In the preferred embodiment, filter plate 60 is simply a thin leaf or plate with openings 61 punched therein and is bonded by a suitable epoxy to one or both ends 55, 56 of collimator body 50. Jigs and fixtures are used to insure precise positioning of filter plate openings 61 with tubular collimator passageways 54. Alternatively, collimators are typically formed by casting septa 50 in a mold 70 diagrammatically shown in FIG. 8 into which are positioned aluminum core pins 71 which have an outside configuration forming tubular collimator passageways 54. Aluminum core pin 71 is chemically etched or dissolved from septa 50 after collimator 15 is cast. In accordance with the invention, one or both ends of each aluminum core pin 71 is coated with a filtering material 72 as shown in FIG. 9. Filter 72 is impervious to the chemical etch subsequently used to dissolve core pin 71. Filter 72 can be a composite, and in effect, can comprise several maskings of different materials bonded to one another, such as by heat fusion or the like.
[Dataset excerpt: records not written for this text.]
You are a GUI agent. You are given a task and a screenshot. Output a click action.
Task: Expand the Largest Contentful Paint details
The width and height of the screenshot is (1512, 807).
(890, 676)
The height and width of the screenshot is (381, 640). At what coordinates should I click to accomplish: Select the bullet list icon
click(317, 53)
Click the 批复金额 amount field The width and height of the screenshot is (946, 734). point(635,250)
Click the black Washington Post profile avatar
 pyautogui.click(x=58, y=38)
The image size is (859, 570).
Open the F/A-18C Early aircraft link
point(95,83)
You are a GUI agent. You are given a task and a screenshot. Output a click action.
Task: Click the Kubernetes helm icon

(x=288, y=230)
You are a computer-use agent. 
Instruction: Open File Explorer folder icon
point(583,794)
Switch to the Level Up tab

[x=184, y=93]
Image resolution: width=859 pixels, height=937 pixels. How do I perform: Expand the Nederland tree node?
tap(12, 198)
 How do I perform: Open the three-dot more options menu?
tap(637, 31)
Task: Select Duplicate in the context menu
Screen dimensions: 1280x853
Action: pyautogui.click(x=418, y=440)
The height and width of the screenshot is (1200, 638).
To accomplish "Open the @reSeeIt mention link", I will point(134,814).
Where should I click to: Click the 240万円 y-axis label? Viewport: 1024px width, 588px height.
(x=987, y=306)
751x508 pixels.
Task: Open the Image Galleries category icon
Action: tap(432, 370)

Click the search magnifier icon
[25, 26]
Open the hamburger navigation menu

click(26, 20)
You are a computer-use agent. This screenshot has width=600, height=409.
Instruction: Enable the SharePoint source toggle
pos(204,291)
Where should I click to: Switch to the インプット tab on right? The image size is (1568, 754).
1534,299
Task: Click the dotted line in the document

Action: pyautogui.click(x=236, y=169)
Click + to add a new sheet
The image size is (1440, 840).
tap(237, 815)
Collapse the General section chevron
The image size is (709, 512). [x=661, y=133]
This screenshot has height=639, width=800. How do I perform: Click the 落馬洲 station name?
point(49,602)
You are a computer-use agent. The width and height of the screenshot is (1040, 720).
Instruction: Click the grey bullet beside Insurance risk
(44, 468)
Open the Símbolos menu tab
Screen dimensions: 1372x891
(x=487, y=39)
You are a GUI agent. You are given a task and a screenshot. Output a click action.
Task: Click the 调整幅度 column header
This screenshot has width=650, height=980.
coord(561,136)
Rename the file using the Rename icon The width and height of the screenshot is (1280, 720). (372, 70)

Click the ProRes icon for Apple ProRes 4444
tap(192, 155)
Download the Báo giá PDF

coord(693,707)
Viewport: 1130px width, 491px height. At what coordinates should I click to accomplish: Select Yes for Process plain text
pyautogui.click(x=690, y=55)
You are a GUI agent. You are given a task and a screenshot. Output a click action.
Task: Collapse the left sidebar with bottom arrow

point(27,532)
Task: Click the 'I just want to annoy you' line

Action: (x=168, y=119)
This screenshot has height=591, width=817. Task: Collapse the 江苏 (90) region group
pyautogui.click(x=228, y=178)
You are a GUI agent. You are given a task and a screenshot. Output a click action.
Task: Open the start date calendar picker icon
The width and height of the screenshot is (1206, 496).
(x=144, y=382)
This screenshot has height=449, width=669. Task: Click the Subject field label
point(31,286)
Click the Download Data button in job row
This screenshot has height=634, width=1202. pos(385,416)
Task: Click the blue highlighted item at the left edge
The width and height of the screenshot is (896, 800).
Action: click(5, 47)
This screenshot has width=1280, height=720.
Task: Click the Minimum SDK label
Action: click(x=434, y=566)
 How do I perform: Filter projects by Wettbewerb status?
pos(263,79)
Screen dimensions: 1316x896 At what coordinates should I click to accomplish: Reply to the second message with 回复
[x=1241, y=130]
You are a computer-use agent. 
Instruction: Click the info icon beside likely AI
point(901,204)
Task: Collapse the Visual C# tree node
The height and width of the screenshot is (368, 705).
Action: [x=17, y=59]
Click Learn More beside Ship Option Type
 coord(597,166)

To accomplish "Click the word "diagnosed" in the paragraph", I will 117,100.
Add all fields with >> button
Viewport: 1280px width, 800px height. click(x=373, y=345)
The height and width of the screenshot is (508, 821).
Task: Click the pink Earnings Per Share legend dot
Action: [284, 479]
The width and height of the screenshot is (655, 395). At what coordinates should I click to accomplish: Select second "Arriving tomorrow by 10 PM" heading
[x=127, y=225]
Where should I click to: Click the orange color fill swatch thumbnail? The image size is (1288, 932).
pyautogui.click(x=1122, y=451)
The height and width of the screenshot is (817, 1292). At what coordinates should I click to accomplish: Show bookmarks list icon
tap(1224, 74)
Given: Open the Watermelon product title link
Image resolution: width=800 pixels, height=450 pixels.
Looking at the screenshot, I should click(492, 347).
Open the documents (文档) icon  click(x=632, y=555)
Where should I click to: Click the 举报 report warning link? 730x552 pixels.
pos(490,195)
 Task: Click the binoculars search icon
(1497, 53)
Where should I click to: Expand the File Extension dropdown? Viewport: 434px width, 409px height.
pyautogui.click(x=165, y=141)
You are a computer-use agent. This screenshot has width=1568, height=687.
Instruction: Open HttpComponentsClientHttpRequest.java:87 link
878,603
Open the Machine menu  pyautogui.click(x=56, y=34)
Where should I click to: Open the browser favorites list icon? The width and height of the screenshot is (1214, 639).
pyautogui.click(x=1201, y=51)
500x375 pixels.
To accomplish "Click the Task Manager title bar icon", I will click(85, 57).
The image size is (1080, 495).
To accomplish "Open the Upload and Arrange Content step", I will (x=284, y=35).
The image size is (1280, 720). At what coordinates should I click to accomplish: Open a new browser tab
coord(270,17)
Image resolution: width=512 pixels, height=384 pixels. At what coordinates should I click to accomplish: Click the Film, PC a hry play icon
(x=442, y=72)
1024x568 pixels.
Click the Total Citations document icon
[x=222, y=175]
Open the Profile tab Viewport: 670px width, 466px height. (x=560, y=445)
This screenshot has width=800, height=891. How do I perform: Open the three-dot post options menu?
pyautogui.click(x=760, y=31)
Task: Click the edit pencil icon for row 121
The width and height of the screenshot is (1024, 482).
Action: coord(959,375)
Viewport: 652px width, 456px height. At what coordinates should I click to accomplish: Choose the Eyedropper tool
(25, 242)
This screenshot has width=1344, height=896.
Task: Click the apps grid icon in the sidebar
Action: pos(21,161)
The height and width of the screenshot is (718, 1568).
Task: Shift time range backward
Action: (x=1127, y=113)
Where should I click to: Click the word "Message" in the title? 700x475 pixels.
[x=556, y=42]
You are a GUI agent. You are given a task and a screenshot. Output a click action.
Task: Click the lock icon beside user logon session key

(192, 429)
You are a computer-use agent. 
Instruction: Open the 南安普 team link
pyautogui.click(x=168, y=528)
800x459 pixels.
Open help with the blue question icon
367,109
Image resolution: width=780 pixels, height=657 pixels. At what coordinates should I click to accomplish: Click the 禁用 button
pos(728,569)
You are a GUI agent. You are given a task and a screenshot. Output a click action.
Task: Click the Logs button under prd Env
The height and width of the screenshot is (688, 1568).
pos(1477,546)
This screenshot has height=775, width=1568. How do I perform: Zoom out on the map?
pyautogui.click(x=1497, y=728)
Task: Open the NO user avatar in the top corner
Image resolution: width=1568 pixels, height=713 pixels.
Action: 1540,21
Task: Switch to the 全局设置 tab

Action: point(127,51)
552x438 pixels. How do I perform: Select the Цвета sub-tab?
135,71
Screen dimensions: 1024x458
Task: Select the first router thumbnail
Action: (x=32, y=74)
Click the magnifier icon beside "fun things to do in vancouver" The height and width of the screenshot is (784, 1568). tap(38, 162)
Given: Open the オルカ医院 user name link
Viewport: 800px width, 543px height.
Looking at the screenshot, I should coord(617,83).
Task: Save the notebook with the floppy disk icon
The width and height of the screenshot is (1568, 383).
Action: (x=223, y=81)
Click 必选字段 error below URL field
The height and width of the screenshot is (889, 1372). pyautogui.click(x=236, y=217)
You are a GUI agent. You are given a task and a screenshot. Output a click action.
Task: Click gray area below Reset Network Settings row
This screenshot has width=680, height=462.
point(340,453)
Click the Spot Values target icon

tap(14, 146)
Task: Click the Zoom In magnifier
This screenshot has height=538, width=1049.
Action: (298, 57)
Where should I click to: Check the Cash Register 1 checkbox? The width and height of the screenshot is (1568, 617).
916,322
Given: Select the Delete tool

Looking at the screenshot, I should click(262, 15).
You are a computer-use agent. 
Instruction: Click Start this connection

It is also known to form collimator 15 by use of metal foil (lead foil) bent or shaped into the configuration of tubular collimator passageways 54. See for example the structure disclosed in Platz U.S. Pat. No. 3,943,366. Such collimator would have a corrugated top strip 80 forming one-half of tubular collimator passageway 54 which would match a corrugated, identically shaped bottom strip 81. Top and bottom strips 80, 81 are then bonded at adjacent tubular collimator passageways 54 such as shown by reference numeral 83 in FIG. 10. In accordance with the invention a filter insert 84 as best shown in FIG. 11 is inserted into one or both ends of top and bottom corrugated strips 80, 81. Alternatively, top and bottom corrugated strips 80, 81 are simply bimetallic with the filter material formed at the ends.
Finally, while it is clear that the filter must be at the end(s) of tubular collimator passageway 54 and aligned with tubular collimator passageway 54 so as not to obstruct or block it, the length or portions of the length of tubular collimator passageways 54 could also be coated or masked with a filtering material. As noted, such construction is not especially preferred because of the expected adverse effect on collimator geometry. However, the invention would still function in such a configuration.
The invention has been described with reference to preferred and alternative embodiments. The objective is to reduce, and for all intents and purposes, eliminate for imaging purposes, cross channel scattered and secondary radiation from the collimator passageways before the radiation strikes the scintillation crystal. Other applications and alterations may suggest themselves to those skilled in the art upon reading and understanding the detailed description of the invention. For example, there are other ways to apply the filter to stamp, cast or foil collimators other than those suggested herein. Also, while the invention has been described with reference to a collimator having a fixed thickness, it can also be applied to those collimators described above which have means to vary the length and shape of the tubular collimator passageways. It is intended to include all such modifications and alterations in-so-far as they come within the scope of the present invention.